Treatment Options for Thyroid Disorders
Treatment depends on the type of disorder and how severe it is. Most thyroid conditions are highly treatable.
Medication
- Thyroxine for hypothyroidism
- Antithyroid drugs for Graves’ and hyperthyroidism
Radioactive Iodine
Used mainly for:
- toxic nodules
- Graves’ disease
- some cancers
Surgery
Surgery is recommended when:
- nodules are suspicious
- The goitre causes pressure
- thyroid cancer is present
- Hyperthyroidism doesn’t respond to medication
- Cosmetic concerns affect confidence
As an endocrine surgeon, I aim to make the process calm, clear, and safe for every patient.
Living With a Thyroid Disorder
A diagnosis can feel overwhelming, but most thyroid conditions are manageable with the right care.
Lifestyle Tips
- Eat a balanced diet with stable iodine intake
- Sleep well
- Keep stress levels in check
- Move your body daily
- Avoid excess iodine supplements
Monitoring
Many thyroid disorders need lifelong monitoring. Simple blood tests every 6–12 months are often enough.
Mental Health Matters
Thyroid hormones affect mood and energy, so emotional changes are very real. Support from a GP, psychologist, or counsellor can make a big difference.
FAQs About Common Thyroid Disorders
1. Are thyroid disorders common?
Yes, especially among women. Hypothyroidism and nodules are the most frequent.
2. Do thyroid problems ever settle on their own?
Some types of thyroiditis can settle, but most disorders need ongoing care.
3. Do all nodules need surgery?
No. Many are monitored.
4. Is thyroid cancer serious?
Treatment is necessary, but the outlook for most people is very positive, especially when the condition is diagnosed early.
5. Can stress affect thyroid function?
Stress can aggravate symptoms, but doesn’t usually cause thyroid disease.
Final Thoughts
Thyroid disorders are incredibly common, and in many cases, they can be managed very well. Whether you’re dealing with fatigue, a nodule, a fast heartbeat, or ongoing symptoms you can’t explain, it’s worth getting checked.

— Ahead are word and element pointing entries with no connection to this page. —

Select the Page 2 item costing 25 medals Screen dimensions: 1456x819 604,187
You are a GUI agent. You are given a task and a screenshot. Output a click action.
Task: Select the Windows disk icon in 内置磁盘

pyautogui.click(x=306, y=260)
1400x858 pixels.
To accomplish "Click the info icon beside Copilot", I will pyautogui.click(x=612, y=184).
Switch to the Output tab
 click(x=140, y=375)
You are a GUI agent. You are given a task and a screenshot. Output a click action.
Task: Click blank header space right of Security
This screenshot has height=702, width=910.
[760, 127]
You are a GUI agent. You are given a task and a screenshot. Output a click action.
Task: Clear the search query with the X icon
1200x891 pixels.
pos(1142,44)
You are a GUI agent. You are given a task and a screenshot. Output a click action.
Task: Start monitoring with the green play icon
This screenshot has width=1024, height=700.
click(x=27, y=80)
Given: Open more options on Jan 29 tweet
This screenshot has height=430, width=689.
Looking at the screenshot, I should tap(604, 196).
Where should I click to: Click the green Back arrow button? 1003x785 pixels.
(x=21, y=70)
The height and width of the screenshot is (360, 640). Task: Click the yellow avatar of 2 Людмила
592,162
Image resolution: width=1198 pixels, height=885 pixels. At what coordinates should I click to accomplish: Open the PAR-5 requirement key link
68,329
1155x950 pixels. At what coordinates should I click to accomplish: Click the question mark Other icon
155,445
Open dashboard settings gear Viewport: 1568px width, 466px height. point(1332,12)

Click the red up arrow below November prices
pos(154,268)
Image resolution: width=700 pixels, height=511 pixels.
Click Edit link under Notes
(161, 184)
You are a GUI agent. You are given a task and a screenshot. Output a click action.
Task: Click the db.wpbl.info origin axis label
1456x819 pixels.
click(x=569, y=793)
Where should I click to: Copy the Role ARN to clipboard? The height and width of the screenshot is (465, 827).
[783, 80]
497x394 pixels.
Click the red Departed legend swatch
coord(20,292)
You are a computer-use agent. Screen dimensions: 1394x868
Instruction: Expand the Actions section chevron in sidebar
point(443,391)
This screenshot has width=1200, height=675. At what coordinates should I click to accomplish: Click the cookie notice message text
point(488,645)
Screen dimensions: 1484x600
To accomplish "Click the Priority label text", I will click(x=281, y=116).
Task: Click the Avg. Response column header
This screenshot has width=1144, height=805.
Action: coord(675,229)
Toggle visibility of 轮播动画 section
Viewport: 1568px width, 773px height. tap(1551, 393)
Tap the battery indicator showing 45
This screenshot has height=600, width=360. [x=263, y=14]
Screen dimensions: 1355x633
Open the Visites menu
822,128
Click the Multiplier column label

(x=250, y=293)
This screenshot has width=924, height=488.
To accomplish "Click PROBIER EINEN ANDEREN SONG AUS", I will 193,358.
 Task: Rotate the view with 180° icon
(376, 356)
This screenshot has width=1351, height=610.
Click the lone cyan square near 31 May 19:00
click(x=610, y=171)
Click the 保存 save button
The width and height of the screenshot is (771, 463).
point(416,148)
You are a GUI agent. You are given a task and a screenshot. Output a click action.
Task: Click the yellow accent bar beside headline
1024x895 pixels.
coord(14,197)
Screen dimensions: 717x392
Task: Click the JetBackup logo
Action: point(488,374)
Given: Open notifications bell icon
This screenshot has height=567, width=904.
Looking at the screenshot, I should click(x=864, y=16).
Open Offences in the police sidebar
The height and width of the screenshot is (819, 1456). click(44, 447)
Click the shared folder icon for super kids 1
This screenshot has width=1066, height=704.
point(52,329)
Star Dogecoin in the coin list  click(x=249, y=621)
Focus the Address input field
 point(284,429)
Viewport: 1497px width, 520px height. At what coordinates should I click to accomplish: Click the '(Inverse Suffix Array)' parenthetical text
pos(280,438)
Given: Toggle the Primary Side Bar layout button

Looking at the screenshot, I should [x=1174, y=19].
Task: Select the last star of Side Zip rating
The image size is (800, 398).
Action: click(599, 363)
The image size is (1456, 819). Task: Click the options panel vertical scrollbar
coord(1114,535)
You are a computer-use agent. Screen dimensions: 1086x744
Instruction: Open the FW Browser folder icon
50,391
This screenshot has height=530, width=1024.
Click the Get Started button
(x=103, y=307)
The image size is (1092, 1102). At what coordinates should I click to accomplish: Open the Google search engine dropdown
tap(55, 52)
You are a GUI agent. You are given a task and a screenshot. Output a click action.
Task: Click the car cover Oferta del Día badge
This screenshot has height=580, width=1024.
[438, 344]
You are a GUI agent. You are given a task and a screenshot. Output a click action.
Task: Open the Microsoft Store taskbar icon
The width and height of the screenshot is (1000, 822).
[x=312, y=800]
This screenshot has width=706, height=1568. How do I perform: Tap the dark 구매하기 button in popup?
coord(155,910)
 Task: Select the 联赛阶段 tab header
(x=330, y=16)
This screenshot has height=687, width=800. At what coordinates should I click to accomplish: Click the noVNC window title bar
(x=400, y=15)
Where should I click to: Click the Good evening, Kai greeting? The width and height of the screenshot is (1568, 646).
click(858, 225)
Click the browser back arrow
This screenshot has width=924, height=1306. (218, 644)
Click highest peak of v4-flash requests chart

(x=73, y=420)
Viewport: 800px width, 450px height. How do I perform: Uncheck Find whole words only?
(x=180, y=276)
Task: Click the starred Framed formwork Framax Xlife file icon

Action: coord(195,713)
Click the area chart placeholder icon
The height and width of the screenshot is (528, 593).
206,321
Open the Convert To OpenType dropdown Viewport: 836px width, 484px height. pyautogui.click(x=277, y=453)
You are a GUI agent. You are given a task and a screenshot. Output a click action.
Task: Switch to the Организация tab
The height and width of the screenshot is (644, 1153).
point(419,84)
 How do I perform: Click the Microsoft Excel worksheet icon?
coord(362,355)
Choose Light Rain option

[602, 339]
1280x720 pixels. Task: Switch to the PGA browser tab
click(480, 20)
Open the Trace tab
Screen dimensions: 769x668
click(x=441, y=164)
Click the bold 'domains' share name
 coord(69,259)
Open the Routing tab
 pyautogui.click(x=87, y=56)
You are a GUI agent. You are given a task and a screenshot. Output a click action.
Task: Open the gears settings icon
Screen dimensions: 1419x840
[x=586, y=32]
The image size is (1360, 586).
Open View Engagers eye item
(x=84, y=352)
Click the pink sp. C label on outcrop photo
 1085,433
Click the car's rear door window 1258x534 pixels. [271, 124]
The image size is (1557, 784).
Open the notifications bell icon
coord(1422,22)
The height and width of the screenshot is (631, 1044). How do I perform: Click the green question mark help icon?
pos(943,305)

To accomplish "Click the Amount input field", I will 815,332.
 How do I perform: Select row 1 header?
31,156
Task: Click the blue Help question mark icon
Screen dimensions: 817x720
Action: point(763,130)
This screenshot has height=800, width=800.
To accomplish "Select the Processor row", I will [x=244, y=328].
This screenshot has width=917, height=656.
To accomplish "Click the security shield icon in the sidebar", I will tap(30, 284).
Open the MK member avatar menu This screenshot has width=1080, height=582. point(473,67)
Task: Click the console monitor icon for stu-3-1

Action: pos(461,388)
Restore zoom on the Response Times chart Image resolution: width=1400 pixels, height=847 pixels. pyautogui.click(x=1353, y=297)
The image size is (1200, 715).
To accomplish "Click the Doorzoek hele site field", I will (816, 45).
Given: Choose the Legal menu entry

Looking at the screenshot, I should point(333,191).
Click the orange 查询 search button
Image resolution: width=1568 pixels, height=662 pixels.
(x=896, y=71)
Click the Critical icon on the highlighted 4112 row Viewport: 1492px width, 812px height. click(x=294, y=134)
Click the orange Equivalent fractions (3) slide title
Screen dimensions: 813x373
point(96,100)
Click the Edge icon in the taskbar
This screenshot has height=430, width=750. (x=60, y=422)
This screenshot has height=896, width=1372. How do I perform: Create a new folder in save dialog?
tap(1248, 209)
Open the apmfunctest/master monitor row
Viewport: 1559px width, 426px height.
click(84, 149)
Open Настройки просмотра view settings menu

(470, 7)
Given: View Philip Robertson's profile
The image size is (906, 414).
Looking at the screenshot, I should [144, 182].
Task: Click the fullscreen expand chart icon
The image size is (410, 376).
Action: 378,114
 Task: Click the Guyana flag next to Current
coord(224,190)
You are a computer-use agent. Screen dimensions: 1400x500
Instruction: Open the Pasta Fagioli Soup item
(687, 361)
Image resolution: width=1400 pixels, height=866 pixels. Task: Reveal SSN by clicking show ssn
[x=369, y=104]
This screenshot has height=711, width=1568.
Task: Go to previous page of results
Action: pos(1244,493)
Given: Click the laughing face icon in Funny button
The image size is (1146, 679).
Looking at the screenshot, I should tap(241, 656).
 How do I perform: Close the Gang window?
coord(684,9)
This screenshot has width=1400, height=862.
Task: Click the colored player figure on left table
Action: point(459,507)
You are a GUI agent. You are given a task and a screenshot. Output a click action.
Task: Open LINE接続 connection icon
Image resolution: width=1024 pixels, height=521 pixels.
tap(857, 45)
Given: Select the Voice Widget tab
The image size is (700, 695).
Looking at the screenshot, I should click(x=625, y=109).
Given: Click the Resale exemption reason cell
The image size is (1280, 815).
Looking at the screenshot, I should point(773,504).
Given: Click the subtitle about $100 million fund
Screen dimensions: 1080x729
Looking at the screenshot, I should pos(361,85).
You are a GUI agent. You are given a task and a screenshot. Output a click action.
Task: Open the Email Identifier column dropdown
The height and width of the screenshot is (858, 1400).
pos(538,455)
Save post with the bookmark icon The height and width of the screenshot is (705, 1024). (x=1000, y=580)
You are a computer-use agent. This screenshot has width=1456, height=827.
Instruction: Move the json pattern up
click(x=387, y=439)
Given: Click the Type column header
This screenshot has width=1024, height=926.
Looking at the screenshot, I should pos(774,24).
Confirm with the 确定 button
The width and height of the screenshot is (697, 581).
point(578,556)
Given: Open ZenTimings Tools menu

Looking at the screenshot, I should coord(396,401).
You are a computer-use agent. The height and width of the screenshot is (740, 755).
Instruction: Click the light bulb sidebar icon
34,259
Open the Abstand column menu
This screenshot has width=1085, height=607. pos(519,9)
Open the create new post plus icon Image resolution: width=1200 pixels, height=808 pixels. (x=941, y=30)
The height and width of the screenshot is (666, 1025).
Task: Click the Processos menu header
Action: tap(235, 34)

If you live in Melbourne and have concerns about thyroid symptoms, nodules, or abnormal test results, I’m here to help with clear explanations and personalised care.
Disclaimer:
This information is for general educational purposes only and is not a substitute for personalised medical advice. Thyroid conditions can vary between individuals, and diagnosis or treatment should always be guided by a qualified healthcare professional. If you have symptoms, concerns, or abnormal test results, please speak with your GP or specialist for individual assessment and care.